[Entries provided]
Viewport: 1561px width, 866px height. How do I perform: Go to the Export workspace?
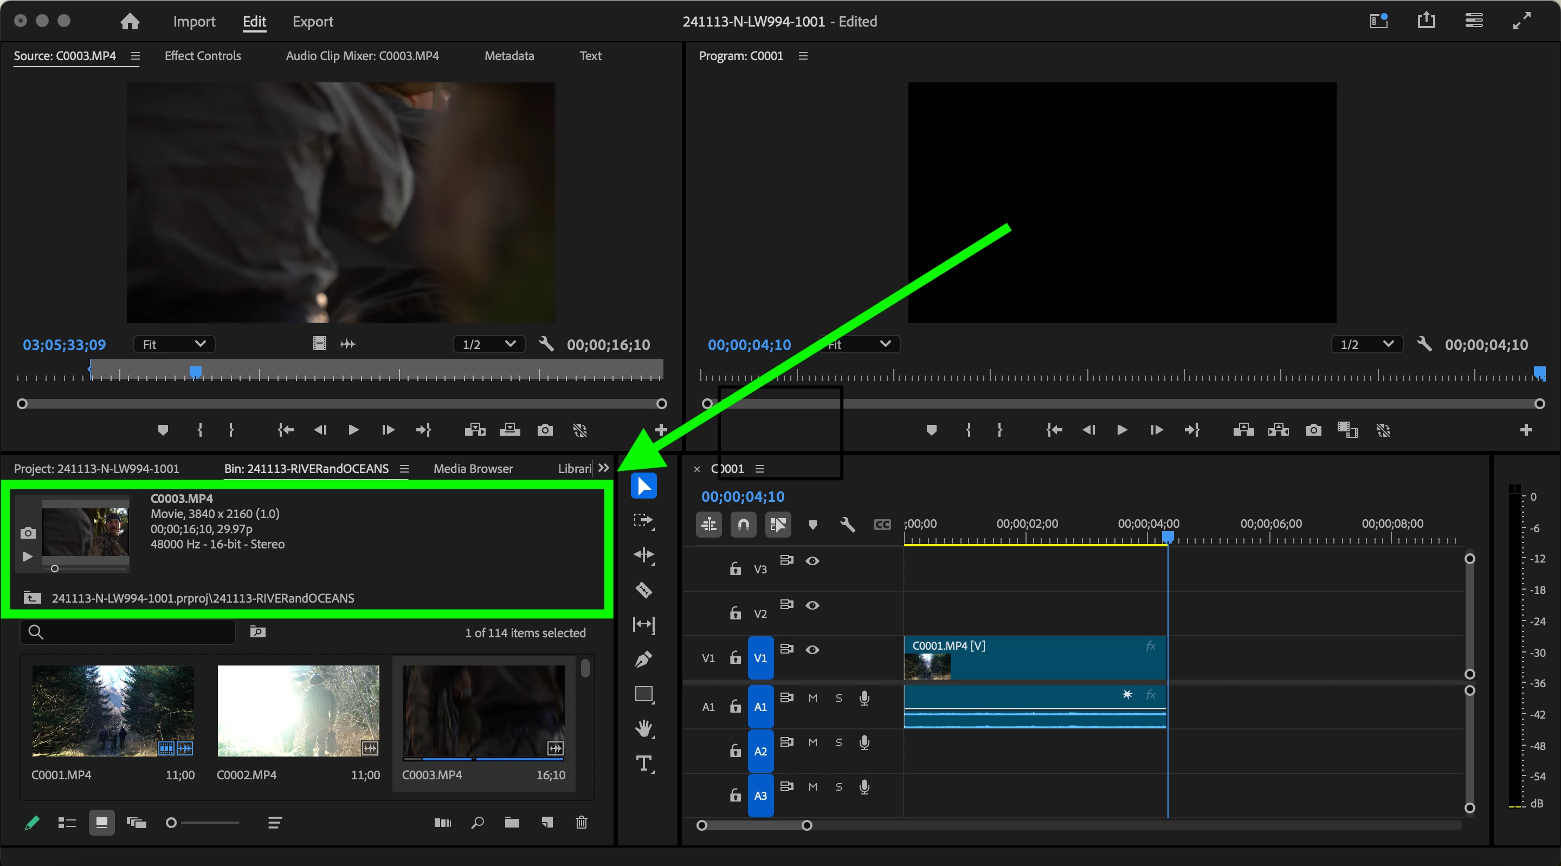(x=313, y=21)
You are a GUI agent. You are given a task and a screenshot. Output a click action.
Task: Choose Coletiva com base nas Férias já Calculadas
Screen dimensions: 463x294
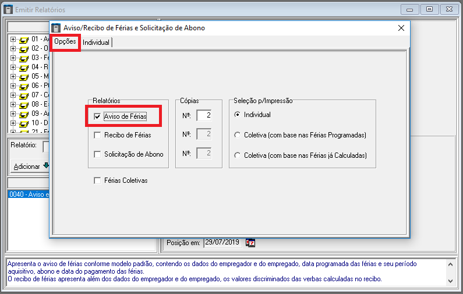tap(237, 155)
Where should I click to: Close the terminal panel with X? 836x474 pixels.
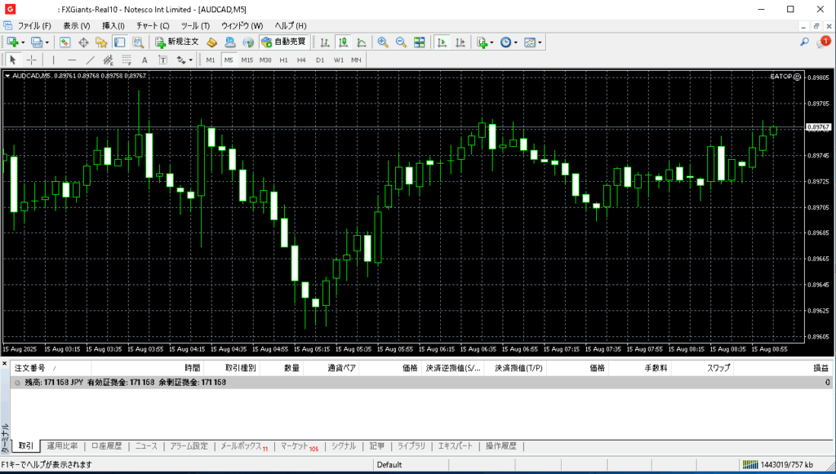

[Do this]
Copy out the text of each entry above word for word, leaving out the pictures.

[Right answer]
Viewport: 1561px width, 866px height. How do I perform: Go to the Export workspace?
(x=313, y=21)
You are a GUI agent. You are given a task and a screenshot. Output a click action.
Task: Choose Coletiva com base nas Férias já Calculadas
Screen dimensions: 463x294
tap(237, 155)
Where should I click to: Close the terminal panel with X? 836x474 pixels.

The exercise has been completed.